Segundo um estudo encomendado pela Canvas, de 2008 até hoje, 70% das gestoras de cerca de 13 anos atrás não existem mais, refletindo como a concorrência neste mercado de investimentos é acirrada e demonstrando que há um viés adicional de sobrevivência para as casas. “Para cada Verde, quantos não morreram no caminho?”, questiona a gestora em apresentação ao B.Side Insights, fazendo alusão à mais famosa gestora do mercado brasileiro. Assim, um investidor deve questionar: a gestora com quem estou investindo estará viva daqui a uma década?

A visão de ter um negócio robusto veio, principalmente, depois de um forte tombo em 2013. Percebendo a fragilidade de ter uma empresa pautada em apenas uma única estratégia, a Canvas resolveu então diversificar seu portfólio e implementar novos processos de controle de risco e limites. 

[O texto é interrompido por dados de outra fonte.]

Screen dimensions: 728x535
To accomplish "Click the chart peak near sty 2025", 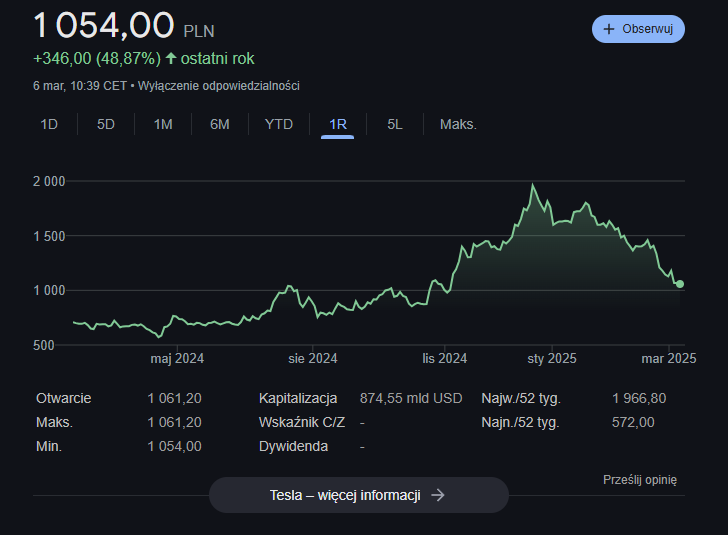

Atualmente, a casa possui quatro áreas: a estratégia macroeconômica do Brasil (com mais de R$ 5 bilhões), crédito distressed e high yield (R$ 5 bilhões), sistemático global (R$ 2 bilhões) e ações brasileiras, esta última ainda em desenvolvimento. Além da diversificação de estratégias, outro ponto destacado é a variada gama de investidores.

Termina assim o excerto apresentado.